Al viajar en autobús, vemos paisajes. Por eso me gusta tanto, a pesar de que la proximidad de las personas a veces nos hace sentir incómodos, por no decir que nos molesta al máximo. No, no siempre huele a rosas en un autobús. No siempre está impecablemente limpio. Nos duelen las pompis por culpa de nuestro asiento bien duro. A veces nos demoramos porque estamos bloqueados en el tráfico a la altura del IKEA cerca de la ciudad de Boucherville. O estamos atrapados en desvíos cuando el puente Jacques-Cartier está cerrado debido a los fuegos artificiales. Pero casualmente, hay todo tipo de cosas que nos hacen sonreír en el camino. Por ejemplo, en Trois-Pistoles, pasamos por la famosa "travesía del queso en grano" que corta la carretera 132 en dos, la quesería por un lado y el restaurante de la quesería por el otro. En verano, hay tantos turistas cruzando la calle en este punto que crea mini atascos de tráfico en el pueblo. Pero hay que decir que es el mejor queso en grano del mundo... En St-Cyrille-de-Wendover, hay un campamento naturista promoviéndose en un cartel de la Carretera 20. Cada vez que paso por allá, el dibujo me hace reír y me hace sentirme incómoda al mismo tiempo: En la pancarta, vemos por detrás a un padre, una madre y un niño, nalgas desnudas que están uno al lado del otro. Es un poco extraño ver este letrero en el lado de la carretera, así, sin que uno lo espere. Bueno, ok, puedes decir que soy una mujer llena de prejuicios. Lo asumo, lo asumo... En fin... También hay los dinosaurios del restaurante El Madrid (ok, se llama El Madrid 2.0), la tienda encantadora Ben Lalen (ok es un juego de palabras en francés con el nombre Ben Laden - si, lo sé, no me digas nada... - y la palabre "laine", ósea lana) ubicada en Ste-Eulalie, cuyo nicho es la venta de pieles de oveja (pues sí, por esto se llama así) y muchos otros lugares que nos ahogan el aburrimiento bien como debería ser para un agradable paseo hacia la metrópolis.

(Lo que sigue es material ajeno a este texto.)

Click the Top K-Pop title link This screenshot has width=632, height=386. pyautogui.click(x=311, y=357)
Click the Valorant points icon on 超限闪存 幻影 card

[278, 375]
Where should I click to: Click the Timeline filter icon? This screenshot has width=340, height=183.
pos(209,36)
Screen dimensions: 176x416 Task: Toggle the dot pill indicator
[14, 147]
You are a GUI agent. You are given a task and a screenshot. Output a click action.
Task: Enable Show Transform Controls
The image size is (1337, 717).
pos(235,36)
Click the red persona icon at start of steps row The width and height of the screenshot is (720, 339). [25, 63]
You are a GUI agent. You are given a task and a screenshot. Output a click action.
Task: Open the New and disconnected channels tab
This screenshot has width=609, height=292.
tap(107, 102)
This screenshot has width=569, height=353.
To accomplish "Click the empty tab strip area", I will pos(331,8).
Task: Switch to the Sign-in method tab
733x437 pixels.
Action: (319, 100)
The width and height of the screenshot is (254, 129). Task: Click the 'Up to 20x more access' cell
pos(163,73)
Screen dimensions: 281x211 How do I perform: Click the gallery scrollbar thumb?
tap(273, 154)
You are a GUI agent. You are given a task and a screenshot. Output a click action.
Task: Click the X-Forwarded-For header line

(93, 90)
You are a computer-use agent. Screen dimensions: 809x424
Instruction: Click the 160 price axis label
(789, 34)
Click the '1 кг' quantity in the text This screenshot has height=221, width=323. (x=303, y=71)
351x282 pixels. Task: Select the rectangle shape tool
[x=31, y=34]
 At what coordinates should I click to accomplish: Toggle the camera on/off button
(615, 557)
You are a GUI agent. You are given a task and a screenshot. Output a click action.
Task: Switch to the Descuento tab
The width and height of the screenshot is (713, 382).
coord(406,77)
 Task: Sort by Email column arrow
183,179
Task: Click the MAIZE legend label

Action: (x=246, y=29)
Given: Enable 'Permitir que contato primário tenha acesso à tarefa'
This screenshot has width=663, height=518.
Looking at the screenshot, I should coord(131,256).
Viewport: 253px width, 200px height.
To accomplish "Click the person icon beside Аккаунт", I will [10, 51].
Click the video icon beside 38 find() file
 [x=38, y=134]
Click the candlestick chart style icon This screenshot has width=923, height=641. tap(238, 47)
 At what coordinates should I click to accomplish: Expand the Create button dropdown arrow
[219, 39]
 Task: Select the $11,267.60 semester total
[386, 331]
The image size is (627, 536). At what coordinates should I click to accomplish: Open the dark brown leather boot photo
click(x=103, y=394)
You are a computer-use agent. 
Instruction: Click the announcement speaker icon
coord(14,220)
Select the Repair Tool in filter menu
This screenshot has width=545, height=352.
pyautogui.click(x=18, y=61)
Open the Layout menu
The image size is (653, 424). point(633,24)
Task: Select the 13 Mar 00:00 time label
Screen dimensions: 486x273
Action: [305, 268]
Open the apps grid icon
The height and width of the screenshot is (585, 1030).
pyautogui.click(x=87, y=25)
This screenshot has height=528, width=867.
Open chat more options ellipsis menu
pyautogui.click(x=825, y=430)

Y en el reloj pasan los minutos a un ritmo loco, sobre todo cuando uno escucha antiguos clásicos de dance music de los años noventa mientras cuenta las colinas de la Montérégie que pasan por la ventana en fila india. Lo diremos, las tierras bajas del San Lorenzo, son plana como un plato, tanto que te hacen apasionadamente bostezar. Las colinas nos salvan de todos modos de un coma profundo, en mi opinión. Luego conducimos por el lado del río hasta el terminal de Longueuil para que bajen unos pocos pasajeros en los suburbios, saludando a la vez al Puerto de Montreal, al Estadio Saputo y al Estadio Olímpico que nos miran desde el otro lado del curso de agua. Cuando finalmente lleguemos al puente Jacques-Cartier, tenemos el corazón que palpita y necesitaríamos tener ojos en todas partes alrededor de la cabeza para no perdernos nada. A la derecha, vemos La Ronde, el parque de atracciones local, y sus tiovivo girando a una velocidad increíble. Casi podemos oler al dulce aroma del algodón de azúcar elevandose hacia nosotros. A la izquierda, la Biosfera se en encuentra, en el centro del parque Jean-Drapeau. Ya no es joven, pero ha envejecida terriblemente bien. Me gustaría lucir así a su edad. Luego vemos la cervecería Molson, los edificios del centro de la ciudad que se parecen a niños jugando en un patio escolar durante el receso. La gran rueda del Puerto Viejo está toda iluminada. Es bonito. Es diferente. Pero de repente me digo que carece de vegetación y que mi parte del país tiene atardeceres mucho más hermosos, pero esa es otra historia.
Al final, no es el destino lo que cuenta, ni el lugar de origen. El punto A y el punto B no importan en el mundo de los viajes. Es la pequeña línea de puntos que conecta los dos extremos que importa, en realidad. Esto se llama el descubrimiento. No importa dónde estemos, salimos todos los días del punto A al punto B. Si hay una certeza en este mundo, es la que el ser humano no está inmóvil. Al menos no en el sentido físico del término...
"Nada detrás y todo por delante, como siempre en la carretera", así lo escribió Jack Kerouac.